Proceeding to the government’s lien foreclosure claim, Section 7403 of the
3 23-3841 Internal Revenue Code provides that the government may foreclose on tax liens
that arise against the Aguinaldos and attach to their property, subject to two
procedural requirements. First, “[a]ll persons having liens upon or claiming any
interest in the property involved in such action shall be made parties thereto”;
second, those parties must be “duly notified of the action.” 26 U.S.C. § 7403. Here,
the district court correctly concluded that the government cured its failure to notify
four entities with liens on Ms. Aguinaldo’s property, when it served its Third
Amended Complaint against those non-appearing defendants. Ms. Aguinaldo did
not raise then—and does not raise now—a material dispute of fact about: (1)

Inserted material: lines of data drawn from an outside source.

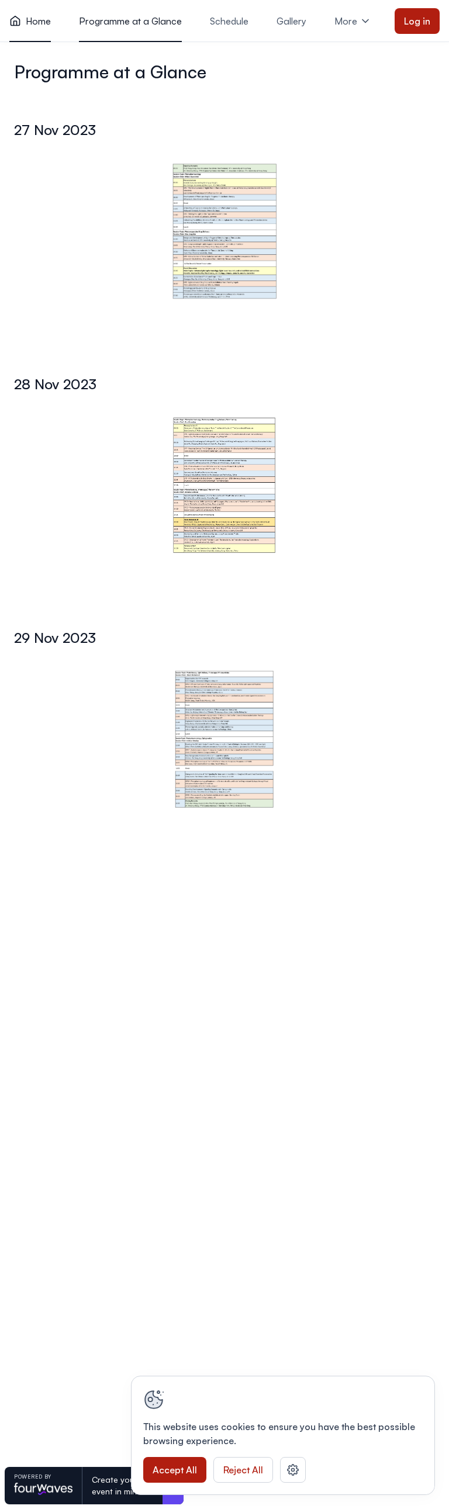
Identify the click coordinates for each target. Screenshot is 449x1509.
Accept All (175, 1470)
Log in (417, 21)
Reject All (243, 1470)
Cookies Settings (293, 1470)
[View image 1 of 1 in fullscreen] (224, 231)
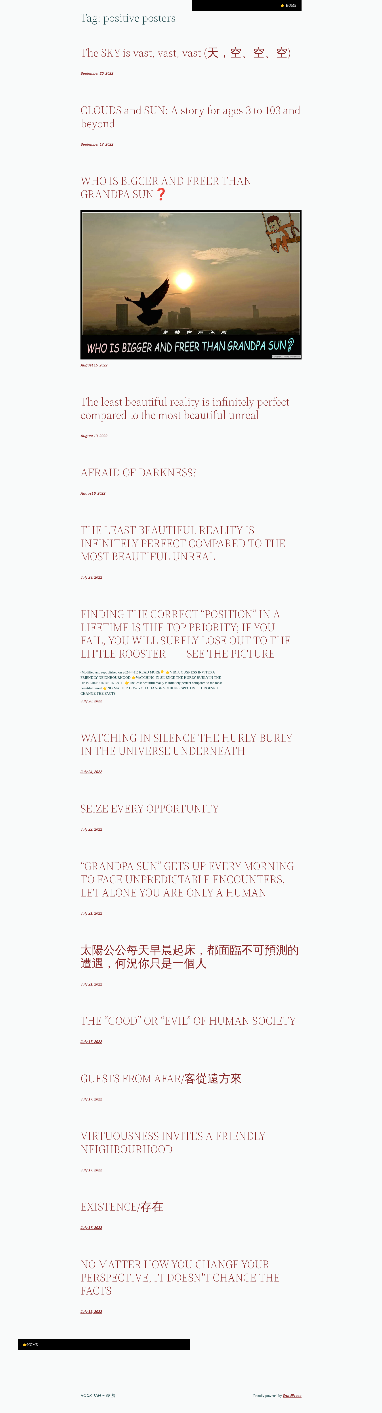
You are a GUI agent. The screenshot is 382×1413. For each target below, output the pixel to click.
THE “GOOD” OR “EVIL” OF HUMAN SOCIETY (188, 1020)
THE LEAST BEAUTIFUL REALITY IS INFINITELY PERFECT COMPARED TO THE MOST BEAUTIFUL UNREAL (182, 543)
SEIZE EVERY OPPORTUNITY (149, 808)
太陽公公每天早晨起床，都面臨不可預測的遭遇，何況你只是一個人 (189, 956)
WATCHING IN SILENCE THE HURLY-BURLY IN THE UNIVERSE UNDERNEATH (186, 744)
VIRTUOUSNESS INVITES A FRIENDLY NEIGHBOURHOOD (172, 1142)
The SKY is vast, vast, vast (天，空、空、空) (185, 52)
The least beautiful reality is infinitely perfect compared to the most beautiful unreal (184, 408)
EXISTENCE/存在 (121, 1206)
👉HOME (30, 1344)
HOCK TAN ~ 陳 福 (97, 1395)
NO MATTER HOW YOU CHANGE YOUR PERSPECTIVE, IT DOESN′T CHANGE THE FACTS (180, 1277)
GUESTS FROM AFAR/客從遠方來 (161, 1078)
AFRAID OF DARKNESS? (138, 472)
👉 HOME (288, 5)
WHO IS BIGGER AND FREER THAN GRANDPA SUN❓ (166, 187)
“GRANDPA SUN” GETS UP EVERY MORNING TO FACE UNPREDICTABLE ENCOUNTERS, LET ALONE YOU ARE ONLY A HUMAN (187, 879)
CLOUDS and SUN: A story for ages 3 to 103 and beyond (190, 116)
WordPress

whether the tax assessments attach to her property pursuant to 26 U.S.C. §§ 6321,
6322; (2) the propriety of a judicial sale; or (3) the relative priority of the parties
claiming an interest in the proceeds from the property’s sale. Thus, we affirm the
district court’s grant of summary judgment on the government’s actions to collect
tax assessments against Ms. Aguinaldo and foreclose tax liens on her property.1
AFFIRMED.
1 Reviewing for abuse of discretion, we also uphold the district court order appointing a receiver and denying Ms. Aguinaldo’s motion to stay the proceedings and allow for private sale of the property through her preferred real estate agent. Canada Life Assurance Co. v. LaPeter, 563 F.3d 837, 844 (9th Cir. 2009) (reviewing for abuse of discretion a district court order appointing a receiver). That is the relief contemplated under 26 U.S.C. § 7403, and Ms. Aguinaldo offered no assurance that her proposal would allow the court to retain control over the sale and confirm distribution of its proceeds to satisfy the government’s tax liens.